US rural hospitals are on the verge of a crisis: 430 rural hospitals — or 21% of all rural hospitals in the US — are at risk of closing unless their financial situations improve, according to a new analysis from management consulting firm Navigant. us rural hospital closures have slowed recently, but are trending upward reports Business Insider Intelligence. The data highlights a likely acceleration in rural hospital closures, a trend that's already picked up in recent years: While just three rural hospitals shuttered their
doors in 2010, there were 16 closures in 2015, and 97 rural hospitals closed between 2010 and 2019 to date, according to the Cecil G. Sheps Center for Health Services Research. Rural providers' precarious standing is exacerbated by unique demographic and financial pressures:
The high rates of uncompensated care in rural areas drag on hospital revenues.Rural areas have higher rates of uninsured patients, which tends to mean less compensation for providers and is linked to hospital closures. A long-term decline in inpatient admissions has left rural hospitals with unused capacity. Inpatient admissions have been trending downward since about 2008, according to the American Hospital Association. While many providers have reacted to this trend by investing in outpatient facilities, rural hospitals likely lack the budget to adequately adjust to this change in utilization. As a result, many rural hospitals are left overstaffed and underused, Navigant notes. Cash-strapped rural hospitals struggle to match the innovation capabilities of their peers. Compressed margins leave rural providers with little flexibility to invest in new tech to keep their offerings on par with their larger, urban counterparts. For example, rural hospitals struggle to implement and maintain electronic health record systems and also lag behind urban providers on health data sharing — and a lack of development in these two areas may create inefficiencies.

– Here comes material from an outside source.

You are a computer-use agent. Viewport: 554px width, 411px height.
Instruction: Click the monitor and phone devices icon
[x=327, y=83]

Moving forward, the sustainability of at-risk rural hospitals is partly contingent on forming health system partnerships to leverage emerging tech. Partnering with other provider organizations can help rural hospitals bridge gaps in expertise and innovation.

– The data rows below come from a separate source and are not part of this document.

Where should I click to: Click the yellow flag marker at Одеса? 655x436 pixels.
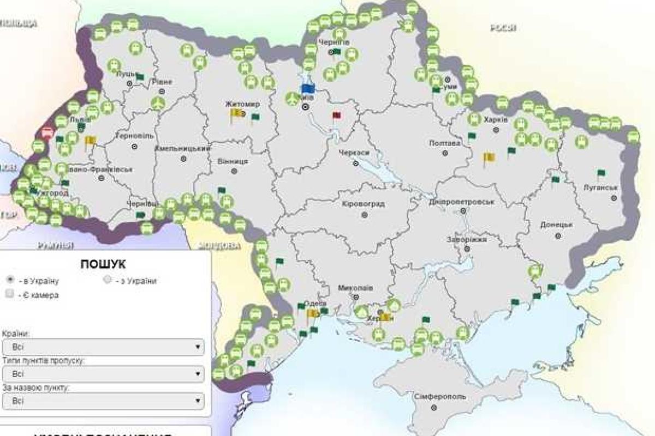click(313, 314)
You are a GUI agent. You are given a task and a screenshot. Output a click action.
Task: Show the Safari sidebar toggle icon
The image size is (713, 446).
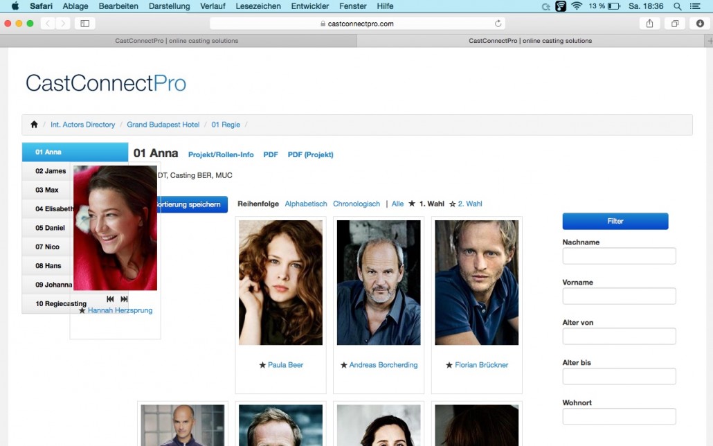click(x=84, y=24)
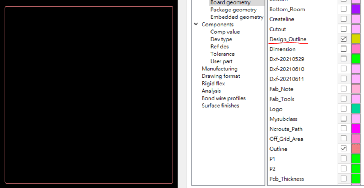
Task: Click the teal Logo color swatch
Action: [x=355, y=108]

For example, several smaller rural and community hospitals that lacked the staff to care for more serious conditions in newborn patients collaborated with Utah-based Intermountain Healthcare on a telehealth program, using video conferencing to draw on the clinical expertise of neonatal specialists stationed at Intermountain. The program reduced newborn air medical transfers by 29% and helped the community hospitals save an average of $18,000 per flight transfer averted.
Moreover, since specialists tend to gravitate toward metro areas — likely pushing up wages for specialists in rural areas — telehealth can help rural hospitals tap into a pool of specialists without the associated hike in labor costs.